- Born: 19 January 1890 Thorn, Province of West Prussia, German Empire present-day Toruń, Poland
- Died: 1 January 1977 (aged 86) Kiel, West Germany
- Allegiance: German Empire Weimar Republic (to 1933) Nazi Germany
- Branch: Army (Wehrmacht)
- Service years: 1914–1918 1935–1943
- Rank: Oberstleutnant
- Commands: Lehr-Regiment Brandenburg z.b.V. 800
- Conflicts: World War I East African campaign; World War II Invasion of Poland; Battle of France; North African Campaign (POW);
- Awards: Iron Cross 1st Class

= Theodor von Hippel =

German Army intelligence officer

Theodor-Gottlieb von Hippel (19 January 1890 – 1 January 1977) was the German Army and intelligence officer responsible for the formation and training of the Brandenburgers commando unit.

==World War I and interwar period==
On October 18, 1914, shortly after the outbreak of the First World War, Hippel volunteered for service in the Schutztruppe for German East Africa, where he served under General Paul von Lettow-Vorbeck in the East African theatre, where Lettow-Vorbeck had conducted a guerrilla campaign against Allied colonial troops. In 1922, Hippel earned a doctorate in state economics (Dr. rer. cam., Doktor der Staatswirtschaftskunde) from the University of Tübingen. Hippel reentered the army in 1935. On November 1, 1937, he was transferred to the German military intelligence service known as the Abwehr.

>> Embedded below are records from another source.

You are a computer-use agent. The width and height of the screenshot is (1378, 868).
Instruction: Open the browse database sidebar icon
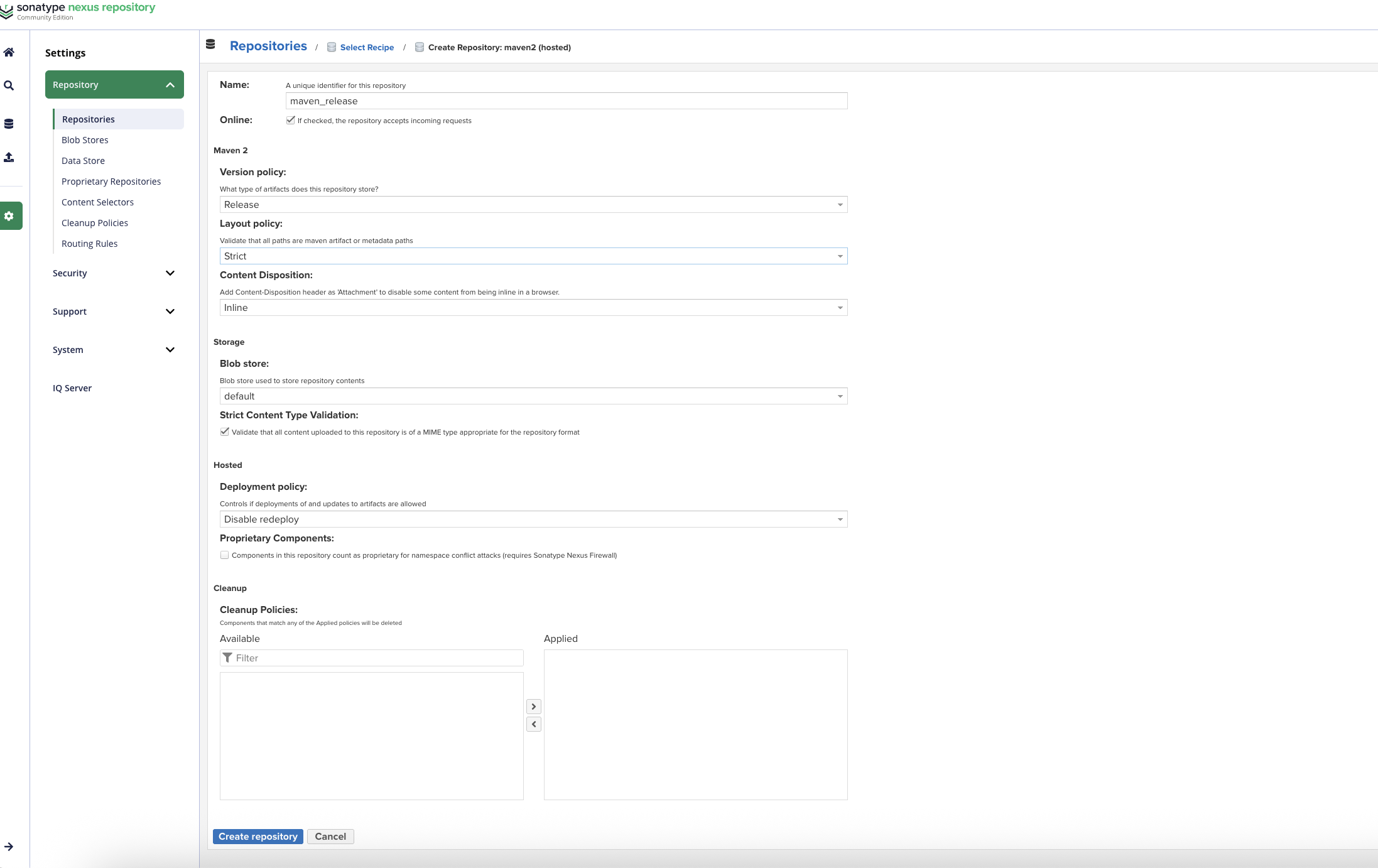point(9,124)
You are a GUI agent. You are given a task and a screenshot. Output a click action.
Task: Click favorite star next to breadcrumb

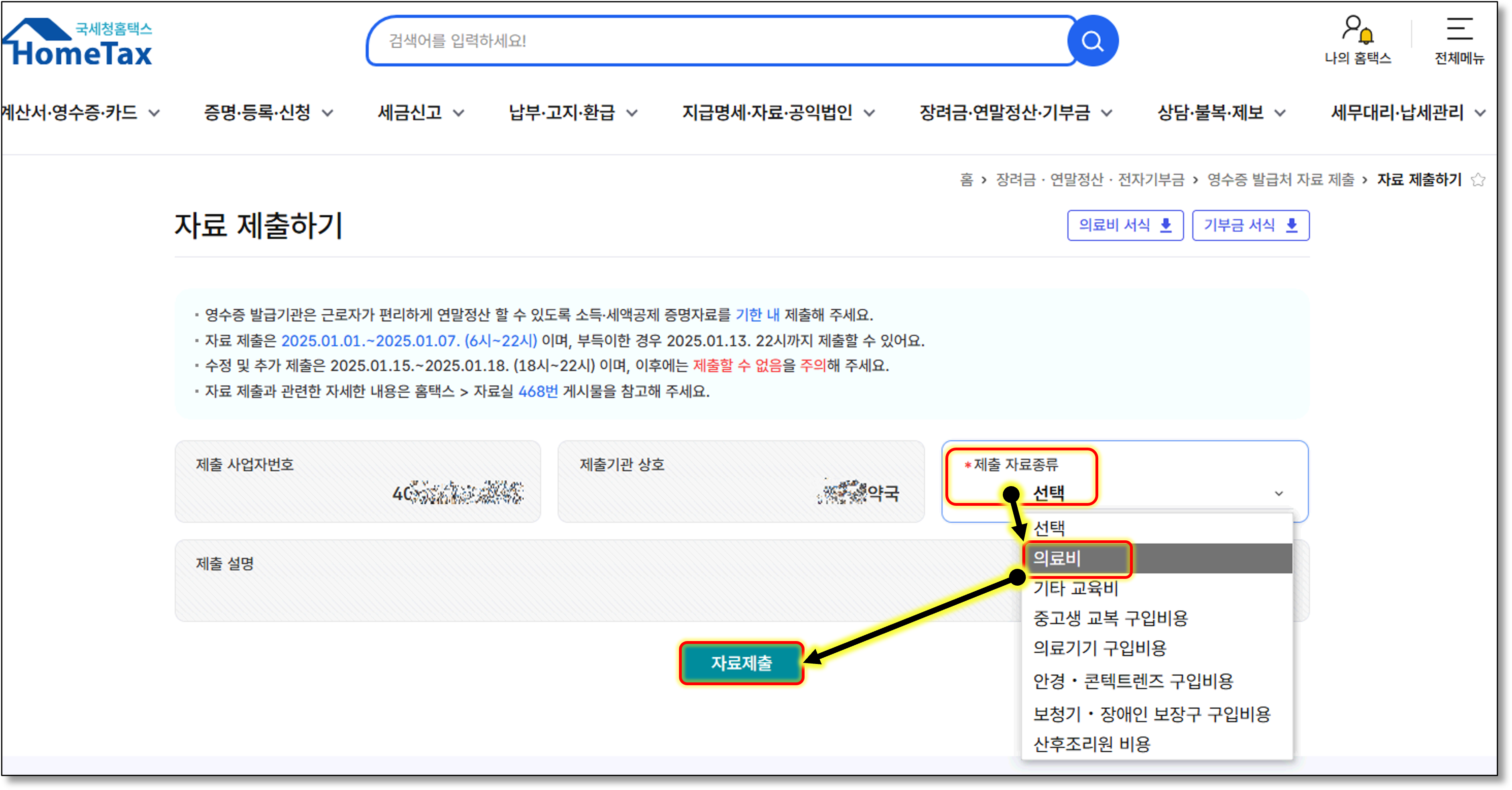1479,180
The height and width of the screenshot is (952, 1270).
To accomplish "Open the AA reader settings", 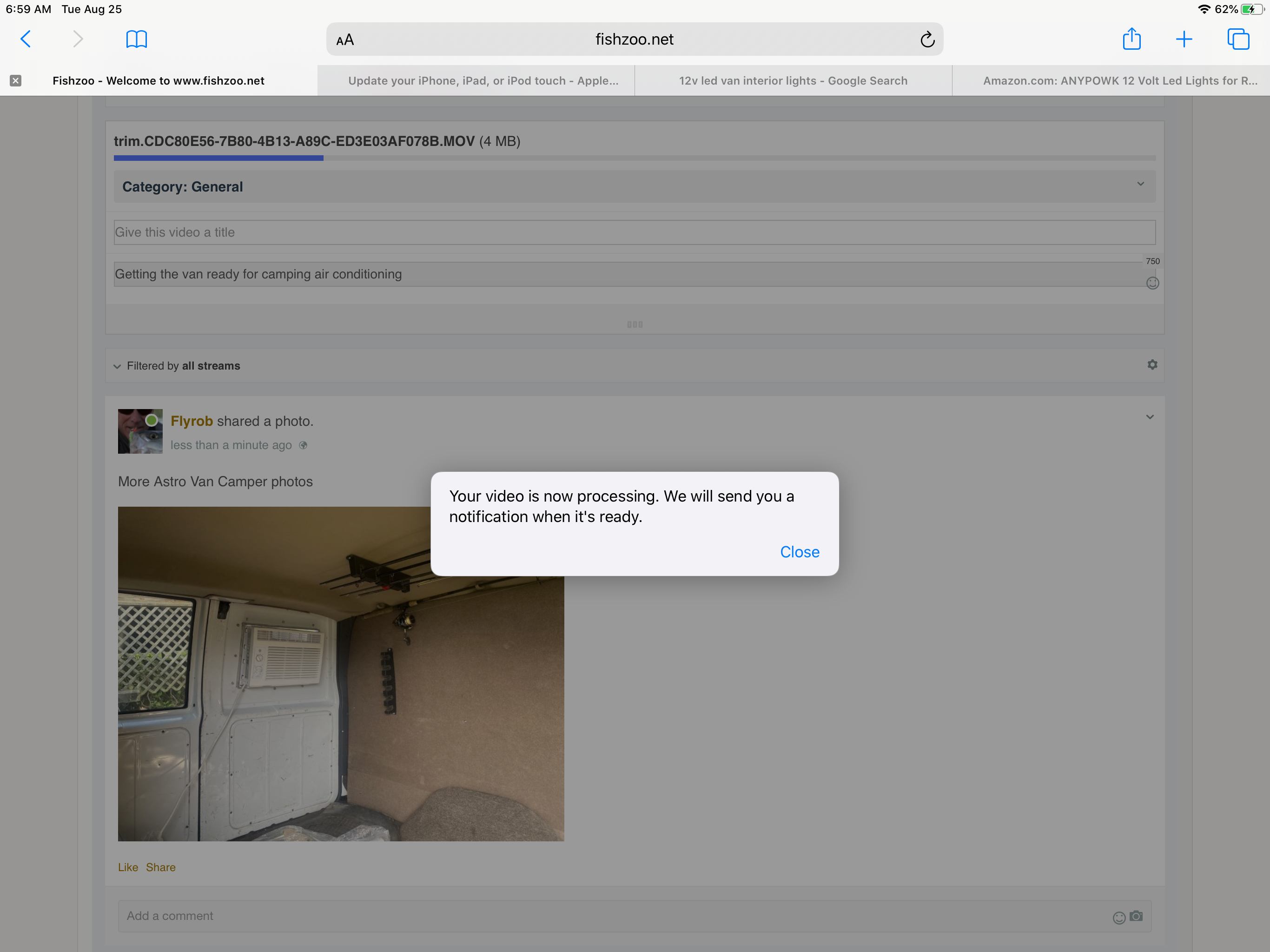I will coord(345,40).
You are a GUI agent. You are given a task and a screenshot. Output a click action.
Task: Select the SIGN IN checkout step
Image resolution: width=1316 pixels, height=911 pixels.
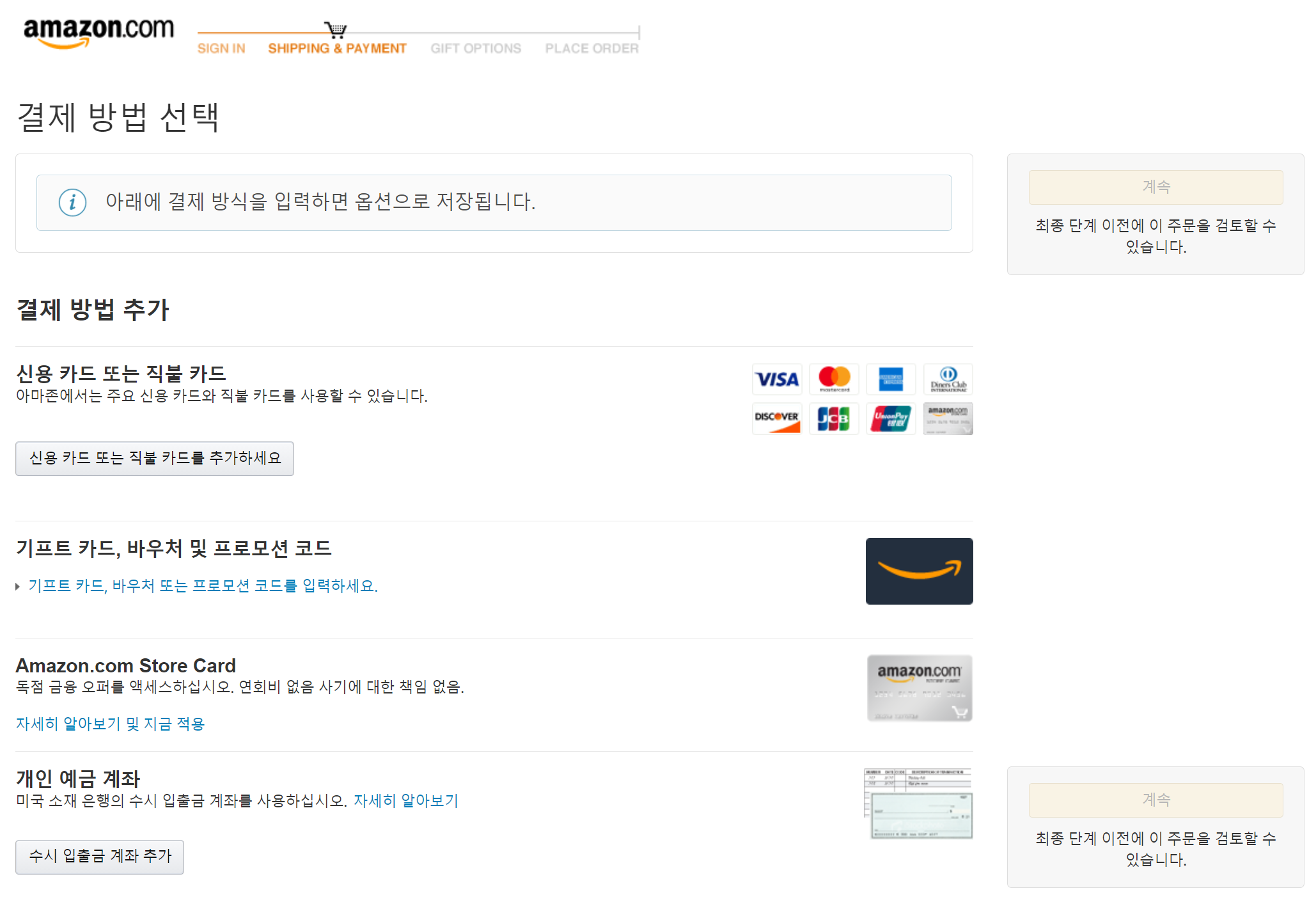point(221,49)
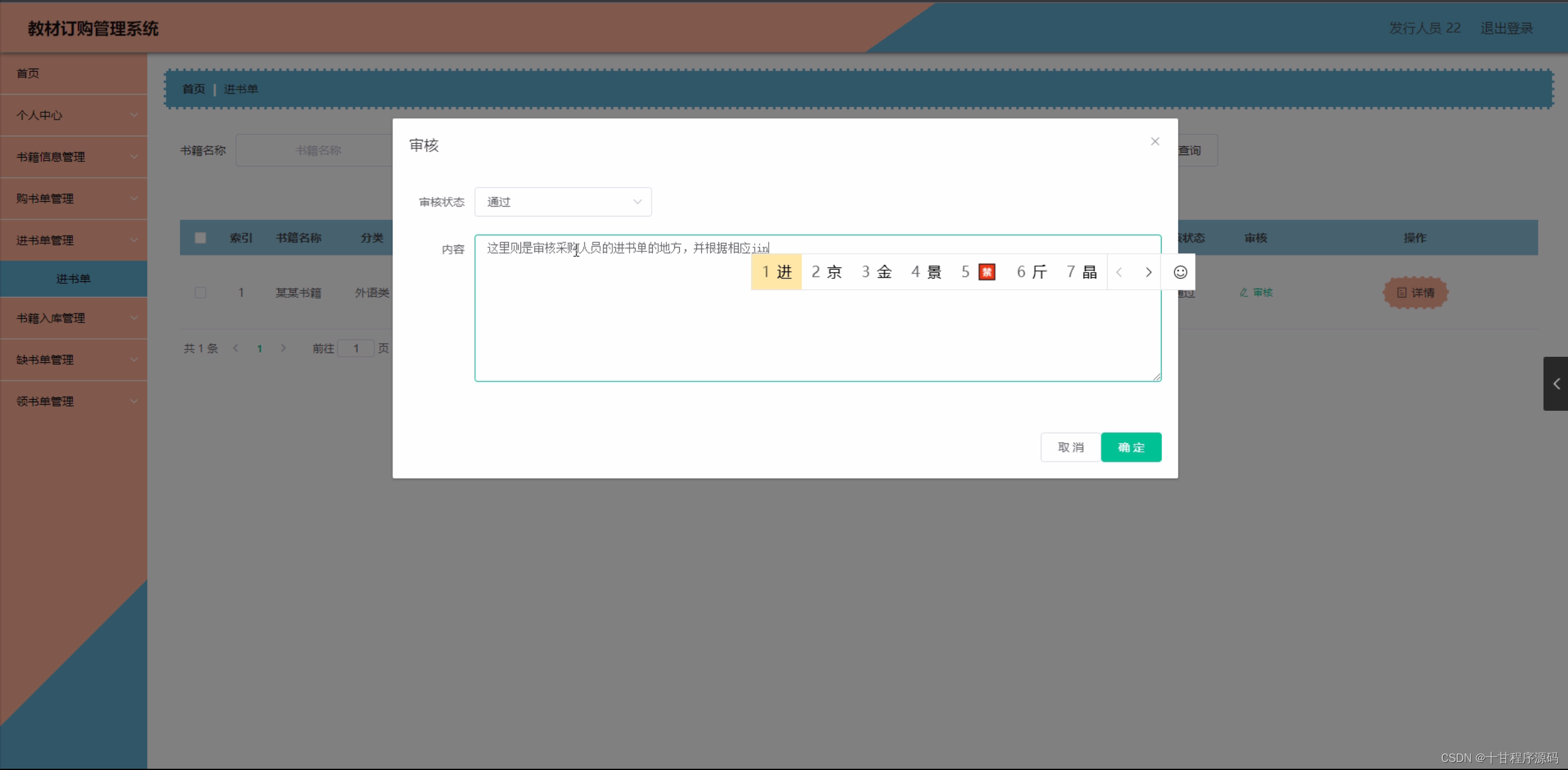1568x770 pixels.
Task: Toggle the select-all checkbox in table header
Action: [x=200, y=237]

Inspired by the example of Lettow-Vorbeck, Hippel proposed that small units, trained in infiltration and sabotage and fluent in foreign languages, could operate behind enemy lines, wreaking havoc on the enemy’s command, communication and logistical chains. He approached the Reichswehr, where his unconventional idea was rejected. He then approached the commander of Abwehr, Admiral Wilhelm Canaris who accepted Hippel's idea. Hippel was assigned to "Section II", the Abwehr branch dealing with clandestine operations. Since the project was top secret, this unit was designated "Special Duty Training and Construction Company" (Lehr- und Baukompanie) to mask its true function.

==World War II==

The unit's first operation took part during the invasion of Poland. By mid-year, small teams of commandos had entered Poland to infiltrate key factories, mines and power stations. The X-Day for Case White was set for September 1.

On the evening of August 31, a team of the Brandenburgers infiltrated Danzig. At 4:17 local time, they surrounded and attempted to seize the city's post office. Simultaneously, the saboteur teams began to blow up their target facilities where they had been, up until then, employed. Meanwhile, other Brandenburgers slipped across the frontiers, infiltrated behind Polish defensive positions and seized crucial bridges across the river Vistula. Hippel was promoted to Oberstleutnant on June 1, 1941.

Although Bataillon Ebbinghaus was disbanded at the end of the invasion of Poland, it had performed well enough to be reconstituted, under its old Lehr- und Baukompanie codename, as a regiment for the 1940 invasion of France and the low countries. By this time, Admiral Canaris had begun to push Hippel aside and take a direct role in the Brandenburgers' operations himself. Hippel was sent to North Africa in February 1943, where he commanded a German-Arab unit in Tunis, surrendering to the Allied troops with the rest of the Axis forces in Tunisia in May 1943.

== Post-war life==
Released from American custody in 1948, Hippel returned to Germany and in 1959 he was living in Emmingen ab Egg in Baden-Württemberg. He died on 1 January 1977 in Kiel at the age of 86.